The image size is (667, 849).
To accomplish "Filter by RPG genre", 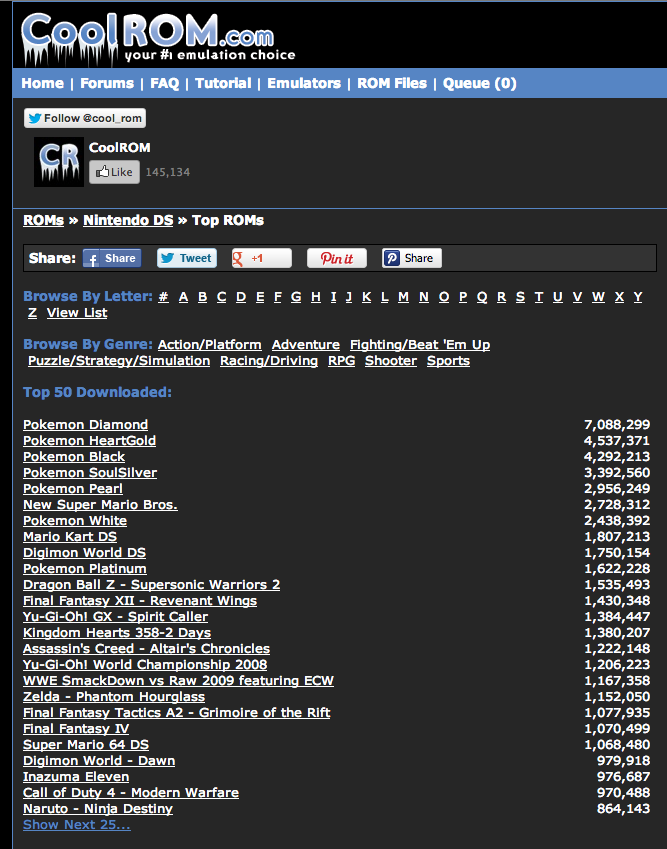I will 341,361.
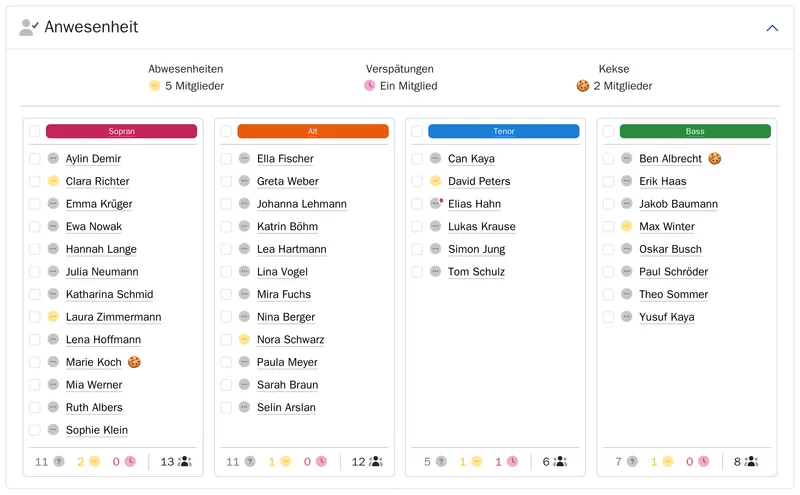
Task: Click the red Sopran voice group bar
Action: (121, 131)
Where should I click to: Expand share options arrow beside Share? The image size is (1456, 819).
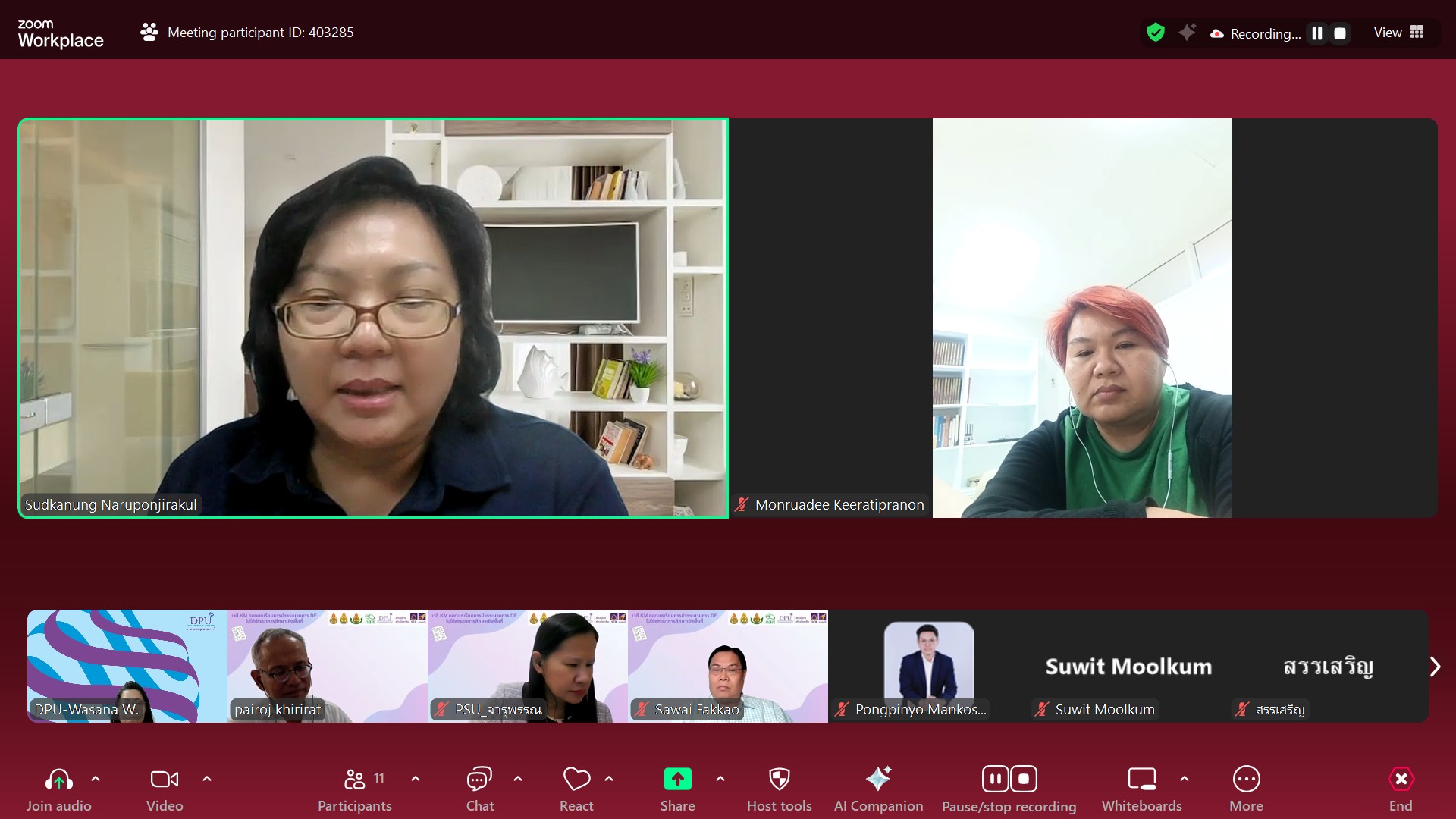720,779
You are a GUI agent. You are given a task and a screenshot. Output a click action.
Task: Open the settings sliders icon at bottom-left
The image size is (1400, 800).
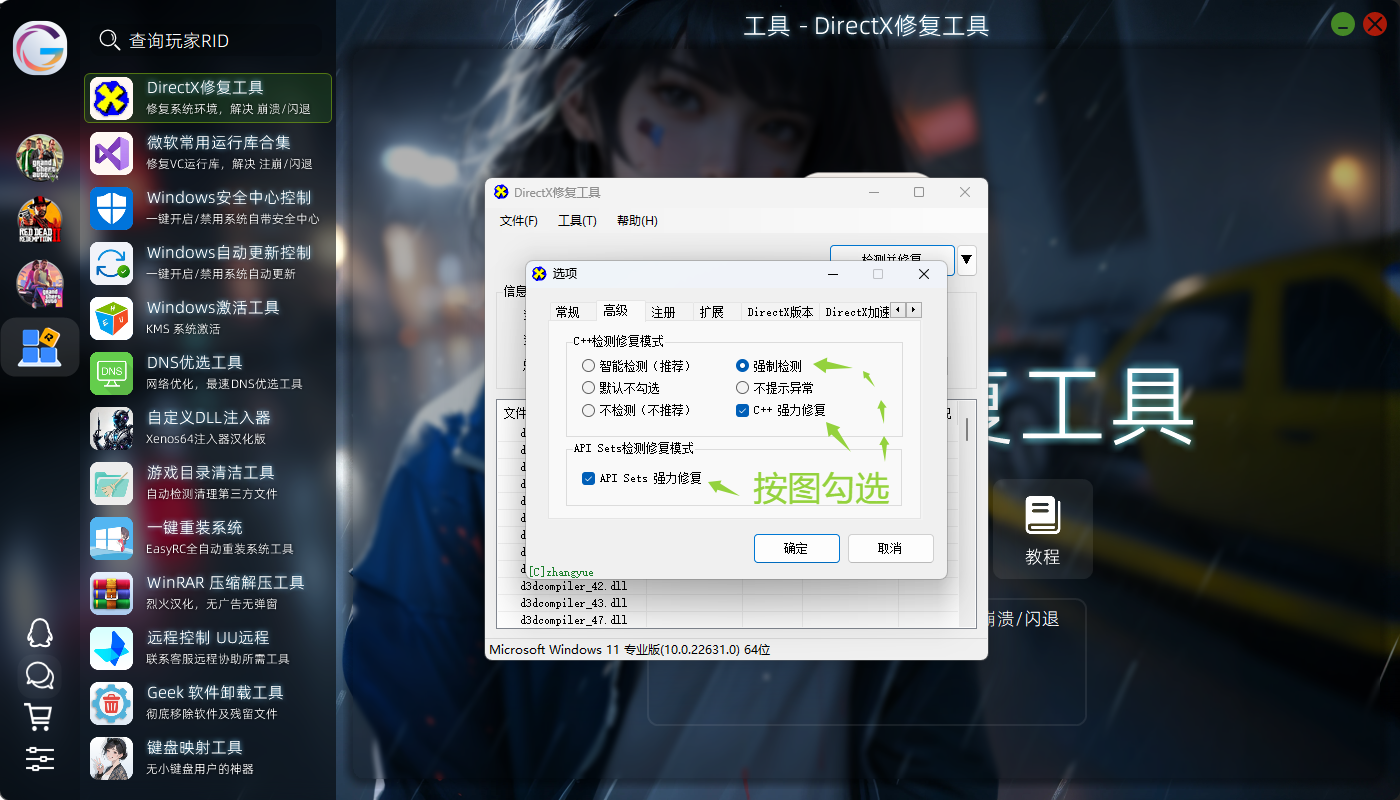[x=39, y=759]
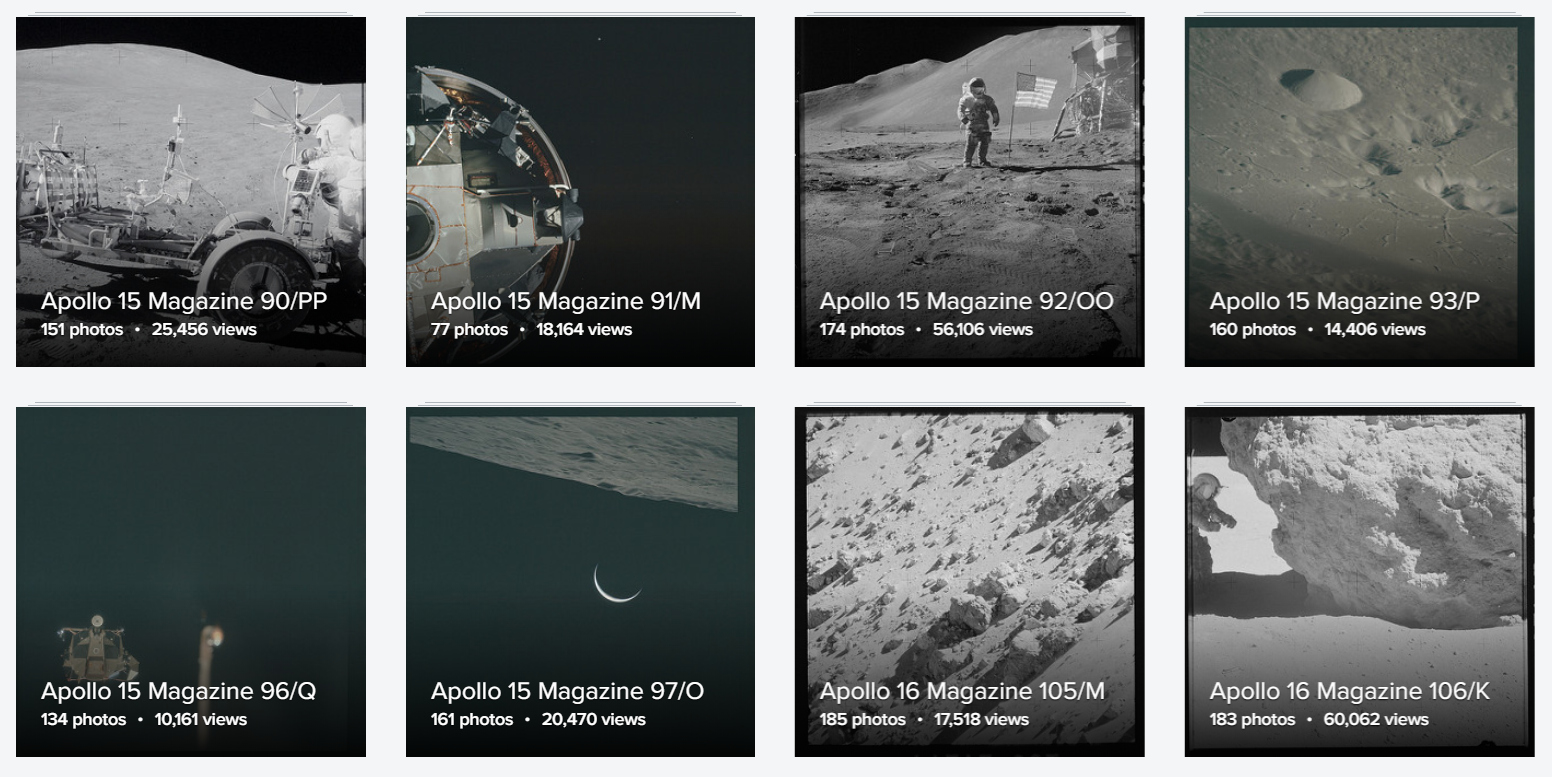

• • • • •

Copy out the stretch from the line containing "You are a GUI" through the last of the lines, with "settings" renamed to "preferences" and nothing else changed. Do not include the pictures in your answer.

You are a GUI agent. You are given a task and a screenshot. Output a click action.
Task: Open the preferences sliders icon at bottom-left
The image size is (1400, 800).
[x=39, y=759]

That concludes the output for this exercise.